‘Err –’
‘Ciao! My name is Isabella. I have seen the online photographs from the 1940s of your Mabel Marchmont. I believe I am her great-granddaughter.’
My heart skips a beat. ‘Her great-granddaughter? Can you prove that?’
‘Well, I have copies of the same photographs, and also a small piece of lace my grandfather has had since he was adopted.’
‘Lace,’ I repeat excitedly, remembering what Mabel had told me. ‘Could you hold on a minute?’
I run to get Mabel. Something tells me that the caller is genuine.
109
Mabel
Mabel can’t quite believe what this woman is telling her.
‘You’re my great-granddaughter?’ she says over and over again. ‘But how is my Antonio?’
‘He is good. I live near him in Italy.’
‘But how? Where?’
‘I will tell you all, my bisnonna, when I arrive.’
‘Bisnonna? What does that mean?’
She laughs merrily. ‘It is Italian for great-grandmother.’
Mabel’s head is spinning. ‘You are coming here?’
‘But of course. If you would like me to.’

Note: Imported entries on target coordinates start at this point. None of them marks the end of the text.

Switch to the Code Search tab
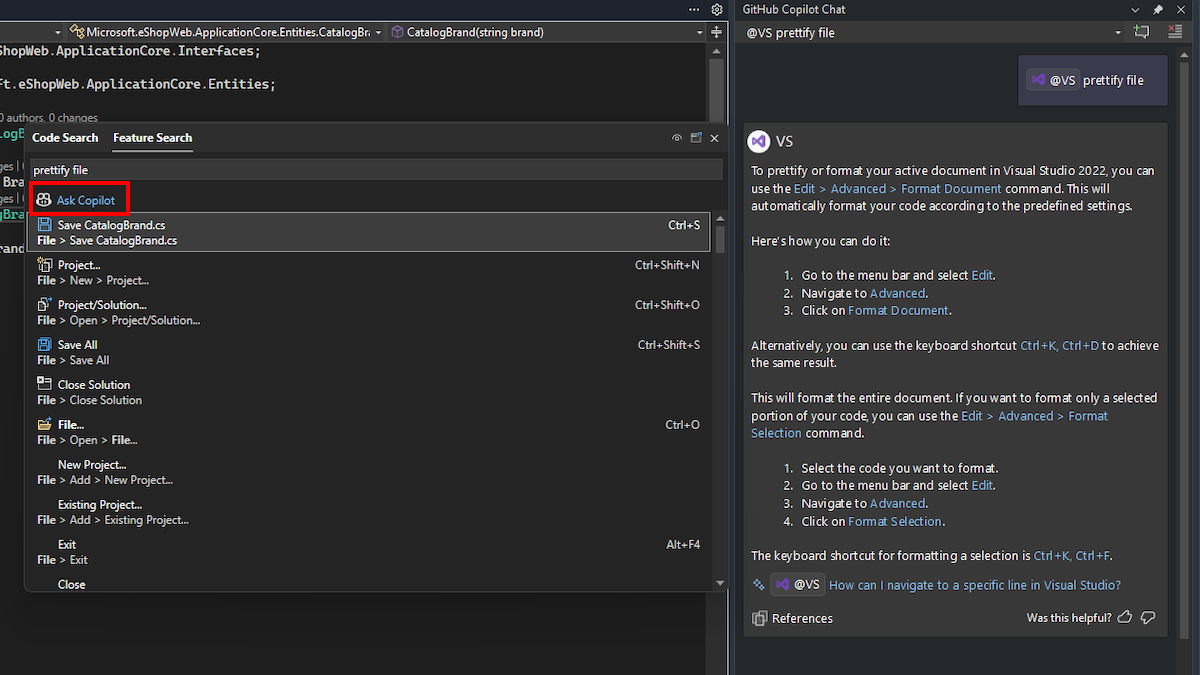 (64, 138)
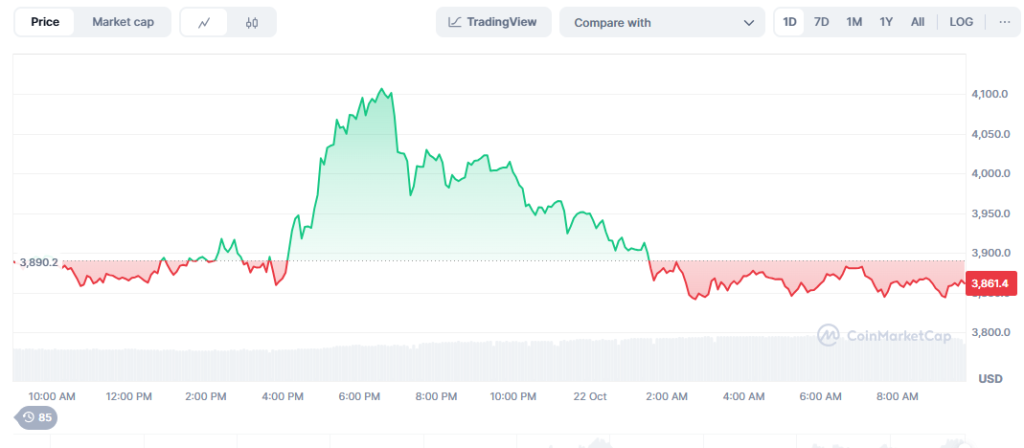This screenshot has height=448, width=1024.
Task: Click the 3,890.2 opening price label
Action: pyautogui.click(x=38, y=262)
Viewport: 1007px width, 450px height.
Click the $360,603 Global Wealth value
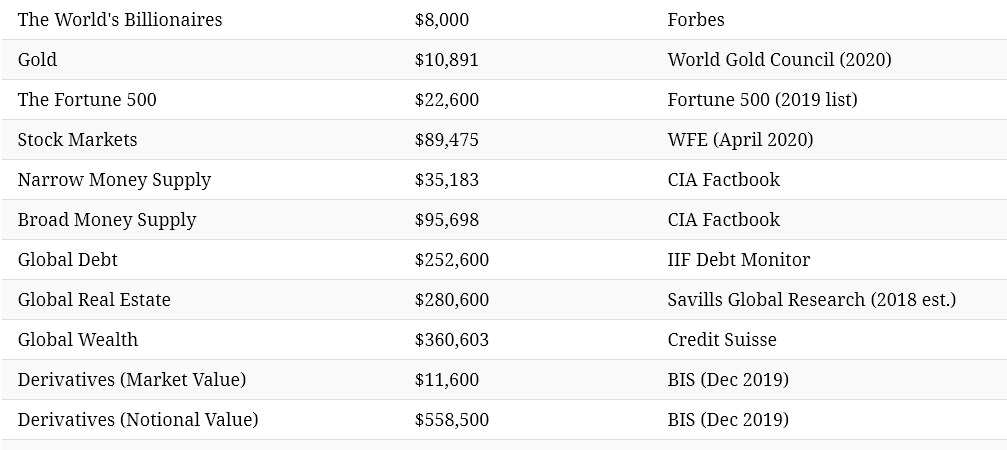[451, 340]
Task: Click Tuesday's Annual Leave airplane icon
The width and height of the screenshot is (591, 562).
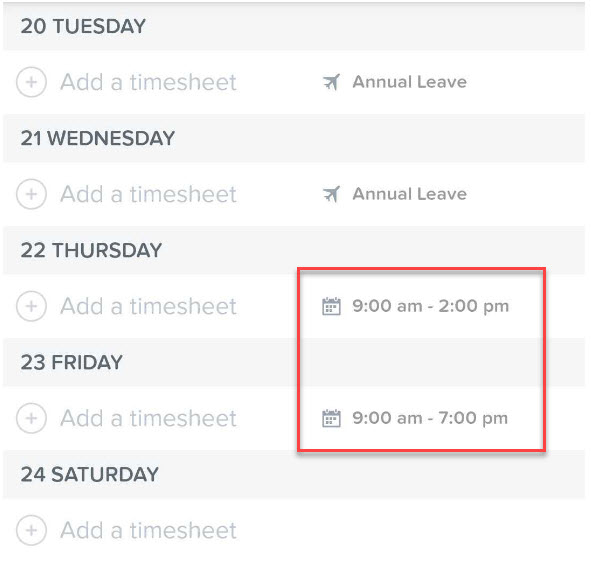Action: 331,82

‘Yes! Yes, I would. Please. Be quick. I need to see you before it is too late.’
Sunnyside Home for the Young at Heart is waiting. News has got around. A room is made up for Isabella in the visitors’ wing. Mabel spends hours putting on her make-up and trying on different clothes. Belinda is on duty so she helps with this task, although Mabel barely talks to her. If it wasn’t for the fact that it takes her for ever to get dressed on her own nowadays and that there are not enough staff to go round, she wouldn’t have had Belinda in the room. The air is tight.

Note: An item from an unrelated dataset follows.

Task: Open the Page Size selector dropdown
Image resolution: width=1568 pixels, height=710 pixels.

And then there’s a knock on her door.
‘Please open it,’ she tells Harry, her heart thumping so hard that it rings in her ears.

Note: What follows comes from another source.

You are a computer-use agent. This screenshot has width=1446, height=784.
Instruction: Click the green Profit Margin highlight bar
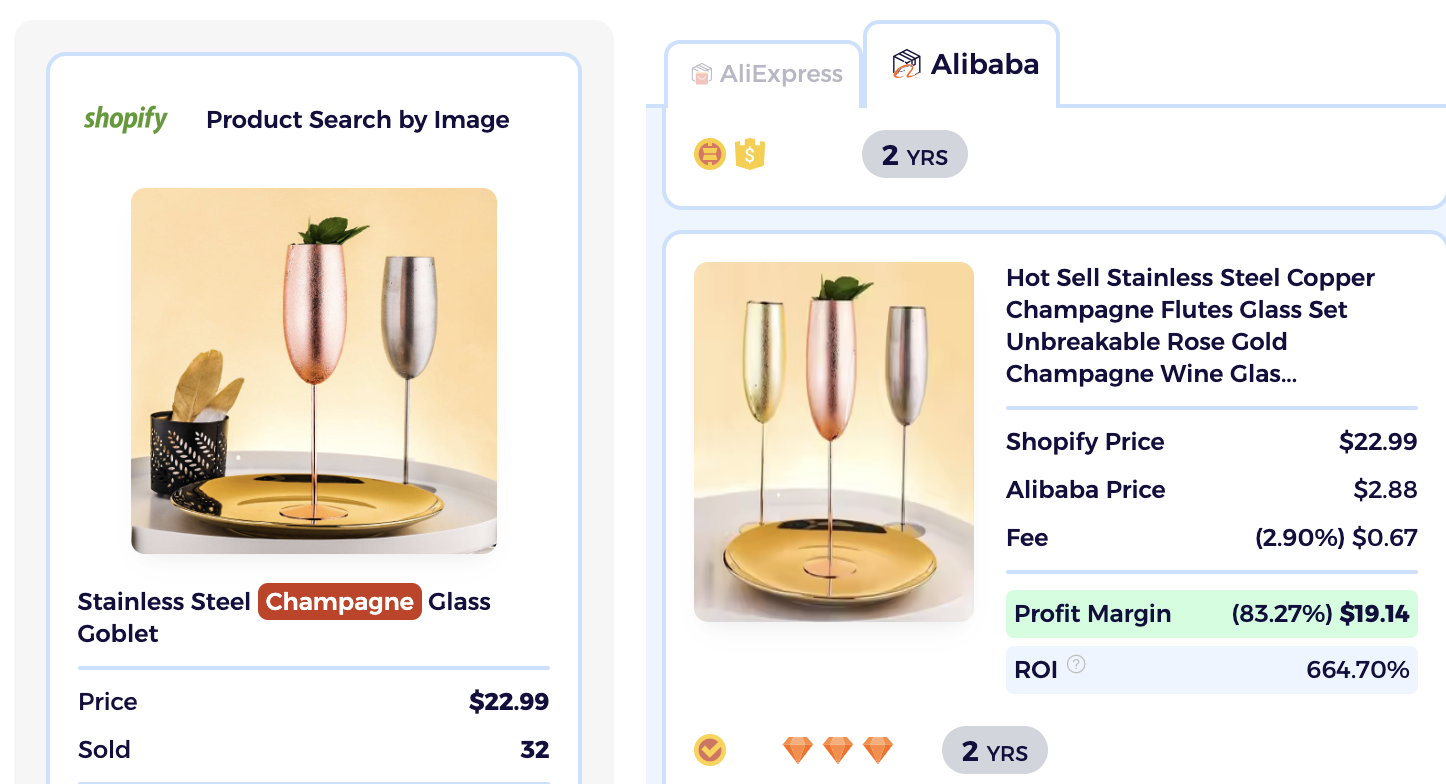pyautogui.click(x=1211, y=613)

A tall, olive-skinned woman stands there. She is pushing an elderly man in a wheelchair.
‘My bisnonna,’ she cries, running to Mabel.
But Mabel’s eyes are on the man.
‘Antonio!’ she cries out. ‘My love. I knew you were still alive. At last, you have come to find me!’
110
Of course, the man in the wheelchair is her son, rather than her old lover, Mabel tells herself after hearing Isabella’s story. She had been confused on the phone when she’d asked her great-granddaughter how Antonio was, because both father and son had the same names.
When she thinks about it, the figures would never have added up. Her beau Antonio had been ten years older than her, which would have made him almost 110 by now. Possible, perhaps, but not likely. Her son, who is now in his eighties, looks just like his father. Yet he is staring at her as if he has no idea who she is.
‘My grandfather – or nonno as we say – has dementia,’ Isabella says. ‘He understands things sometimes, but not often.’
Mabel swallows the lump in her throat. How cruel that they should find each other too late.